Reading text
New PTCB Test review
My experience taking it and what to study now.
After several requests for a new PTCB Test Review and multiple questions about what to study for the updated 2014 exam started coming into my inbox, I looked into the possibility of getting in to personally take it. I was actually very lucky to be able to. Normally a CPhT can only re-certify with Continuing Ed, even after certification expires. It turns out that procrastination pays off once in a while. Since my current position doesn't require CPhT certification, I'd let it expire last year and it had been long enough that I had to take the test. So, here's the details of my experience taking the new PTCB.
What's changed the most?
What's the same?
New PTCB test review
After filling out the application and paying on a Saturday evening, my authorization to schedule was in my email the following Tuesday. I logged on to Pearson-Vue and scheduled for a weekday quite easily. Even the next two Saturdays had slots available, which was surprising.

Given data

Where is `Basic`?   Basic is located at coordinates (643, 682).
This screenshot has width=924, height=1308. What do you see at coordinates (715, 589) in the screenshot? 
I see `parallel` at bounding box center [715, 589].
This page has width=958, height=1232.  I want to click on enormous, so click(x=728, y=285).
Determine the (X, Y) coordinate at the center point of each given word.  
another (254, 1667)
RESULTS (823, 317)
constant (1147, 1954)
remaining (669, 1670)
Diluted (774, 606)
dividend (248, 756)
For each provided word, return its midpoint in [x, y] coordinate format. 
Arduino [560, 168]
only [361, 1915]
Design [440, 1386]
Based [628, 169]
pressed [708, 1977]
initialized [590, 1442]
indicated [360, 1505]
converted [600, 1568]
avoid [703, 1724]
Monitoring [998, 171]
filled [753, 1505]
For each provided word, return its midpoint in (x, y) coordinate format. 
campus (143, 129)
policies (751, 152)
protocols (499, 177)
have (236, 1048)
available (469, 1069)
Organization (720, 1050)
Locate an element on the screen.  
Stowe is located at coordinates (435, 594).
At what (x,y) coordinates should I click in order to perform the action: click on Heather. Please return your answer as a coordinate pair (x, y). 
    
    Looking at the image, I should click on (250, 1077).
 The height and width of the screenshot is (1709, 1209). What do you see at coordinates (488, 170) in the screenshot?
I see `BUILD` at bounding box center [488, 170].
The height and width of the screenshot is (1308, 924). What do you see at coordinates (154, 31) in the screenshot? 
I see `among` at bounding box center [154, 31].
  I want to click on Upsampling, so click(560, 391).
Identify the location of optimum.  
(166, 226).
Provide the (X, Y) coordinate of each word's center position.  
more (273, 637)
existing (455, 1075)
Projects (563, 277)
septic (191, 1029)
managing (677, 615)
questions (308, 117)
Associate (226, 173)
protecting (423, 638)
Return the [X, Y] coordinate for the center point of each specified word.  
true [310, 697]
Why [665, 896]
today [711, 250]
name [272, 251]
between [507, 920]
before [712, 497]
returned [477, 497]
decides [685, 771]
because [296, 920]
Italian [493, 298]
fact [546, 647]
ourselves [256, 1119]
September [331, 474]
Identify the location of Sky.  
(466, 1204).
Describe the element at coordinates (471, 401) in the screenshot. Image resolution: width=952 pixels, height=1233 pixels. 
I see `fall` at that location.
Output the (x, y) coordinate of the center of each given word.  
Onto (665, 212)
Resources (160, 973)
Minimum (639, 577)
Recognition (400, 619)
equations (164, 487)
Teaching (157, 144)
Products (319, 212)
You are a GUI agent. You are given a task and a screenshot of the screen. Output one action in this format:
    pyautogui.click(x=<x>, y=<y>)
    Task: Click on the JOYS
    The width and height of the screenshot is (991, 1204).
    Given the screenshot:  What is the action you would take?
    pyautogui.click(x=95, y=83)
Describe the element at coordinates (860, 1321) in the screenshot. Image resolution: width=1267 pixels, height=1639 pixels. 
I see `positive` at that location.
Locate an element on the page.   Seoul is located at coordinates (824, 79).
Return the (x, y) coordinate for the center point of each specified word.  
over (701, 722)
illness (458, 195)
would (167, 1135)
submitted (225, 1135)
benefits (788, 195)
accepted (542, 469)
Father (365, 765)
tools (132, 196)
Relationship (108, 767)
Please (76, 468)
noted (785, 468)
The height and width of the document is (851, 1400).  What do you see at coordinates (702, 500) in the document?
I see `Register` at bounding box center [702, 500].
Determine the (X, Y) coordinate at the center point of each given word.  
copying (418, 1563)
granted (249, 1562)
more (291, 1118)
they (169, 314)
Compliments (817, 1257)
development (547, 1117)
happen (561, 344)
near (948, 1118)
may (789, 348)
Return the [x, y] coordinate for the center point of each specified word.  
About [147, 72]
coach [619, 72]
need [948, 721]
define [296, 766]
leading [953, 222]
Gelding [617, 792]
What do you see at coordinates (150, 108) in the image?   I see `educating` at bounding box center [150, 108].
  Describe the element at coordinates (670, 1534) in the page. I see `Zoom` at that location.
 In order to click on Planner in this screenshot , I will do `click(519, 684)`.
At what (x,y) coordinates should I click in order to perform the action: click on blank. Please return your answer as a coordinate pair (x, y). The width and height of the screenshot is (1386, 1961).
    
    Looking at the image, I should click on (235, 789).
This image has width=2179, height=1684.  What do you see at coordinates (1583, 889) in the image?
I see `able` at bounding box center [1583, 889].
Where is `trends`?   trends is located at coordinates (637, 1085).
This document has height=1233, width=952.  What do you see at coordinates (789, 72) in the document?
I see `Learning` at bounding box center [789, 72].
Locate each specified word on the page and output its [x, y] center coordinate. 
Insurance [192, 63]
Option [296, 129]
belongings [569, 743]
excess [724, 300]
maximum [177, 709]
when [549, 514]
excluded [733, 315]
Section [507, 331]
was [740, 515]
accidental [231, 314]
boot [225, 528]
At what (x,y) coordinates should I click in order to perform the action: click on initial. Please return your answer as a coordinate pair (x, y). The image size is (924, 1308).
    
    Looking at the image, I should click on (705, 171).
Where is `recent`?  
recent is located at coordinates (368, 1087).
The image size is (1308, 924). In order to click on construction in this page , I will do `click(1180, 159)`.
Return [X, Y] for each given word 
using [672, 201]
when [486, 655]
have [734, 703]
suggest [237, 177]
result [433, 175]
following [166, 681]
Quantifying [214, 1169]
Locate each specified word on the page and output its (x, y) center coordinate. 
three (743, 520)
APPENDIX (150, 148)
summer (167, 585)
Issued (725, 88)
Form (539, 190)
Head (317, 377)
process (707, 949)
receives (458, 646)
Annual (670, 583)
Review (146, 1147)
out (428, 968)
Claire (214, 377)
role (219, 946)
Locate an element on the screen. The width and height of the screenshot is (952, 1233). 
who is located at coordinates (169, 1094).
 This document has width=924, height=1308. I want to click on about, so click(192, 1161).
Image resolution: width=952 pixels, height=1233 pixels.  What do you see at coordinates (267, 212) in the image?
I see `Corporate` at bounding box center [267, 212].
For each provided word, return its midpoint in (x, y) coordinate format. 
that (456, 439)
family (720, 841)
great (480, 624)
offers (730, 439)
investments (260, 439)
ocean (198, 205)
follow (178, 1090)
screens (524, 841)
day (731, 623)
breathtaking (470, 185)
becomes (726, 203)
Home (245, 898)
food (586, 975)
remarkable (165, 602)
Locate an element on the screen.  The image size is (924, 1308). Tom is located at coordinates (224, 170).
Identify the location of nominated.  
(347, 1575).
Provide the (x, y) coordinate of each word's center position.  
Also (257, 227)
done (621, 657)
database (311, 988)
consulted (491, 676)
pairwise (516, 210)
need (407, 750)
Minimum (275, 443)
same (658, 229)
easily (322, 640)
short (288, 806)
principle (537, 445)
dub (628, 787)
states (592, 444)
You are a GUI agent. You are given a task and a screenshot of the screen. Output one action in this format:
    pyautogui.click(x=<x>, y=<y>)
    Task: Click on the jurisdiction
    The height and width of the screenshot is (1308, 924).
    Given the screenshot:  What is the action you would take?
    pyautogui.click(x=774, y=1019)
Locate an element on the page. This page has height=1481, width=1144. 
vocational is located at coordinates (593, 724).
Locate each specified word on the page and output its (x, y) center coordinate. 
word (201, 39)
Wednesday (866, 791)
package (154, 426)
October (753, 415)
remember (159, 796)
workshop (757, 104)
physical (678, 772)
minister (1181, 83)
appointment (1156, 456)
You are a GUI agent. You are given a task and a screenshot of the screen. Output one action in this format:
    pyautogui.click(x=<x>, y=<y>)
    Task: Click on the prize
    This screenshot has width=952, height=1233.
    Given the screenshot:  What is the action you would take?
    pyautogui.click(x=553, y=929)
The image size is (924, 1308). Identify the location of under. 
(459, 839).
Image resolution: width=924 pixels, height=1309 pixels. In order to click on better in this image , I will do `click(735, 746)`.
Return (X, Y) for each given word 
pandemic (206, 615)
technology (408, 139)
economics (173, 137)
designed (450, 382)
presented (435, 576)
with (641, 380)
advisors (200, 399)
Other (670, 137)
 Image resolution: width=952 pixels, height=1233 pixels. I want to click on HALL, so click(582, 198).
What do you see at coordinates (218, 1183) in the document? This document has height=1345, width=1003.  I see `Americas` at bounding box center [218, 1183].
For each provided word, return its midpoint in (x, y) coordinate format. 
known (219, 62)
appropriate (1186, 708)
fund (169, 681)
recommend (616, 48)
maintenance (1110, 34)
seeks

Task details
Answer these questions from the PTCB test review:
1. Which year's updated exam does the review mention?
2. On what day did the authorization to schedule arrive in the email?
3. Where was the test scheduled online?

Answer box
1. The updated 2014 exam.
2. The Tuesday after the Saturday evening application and payment.
3. On Pearson-Vue.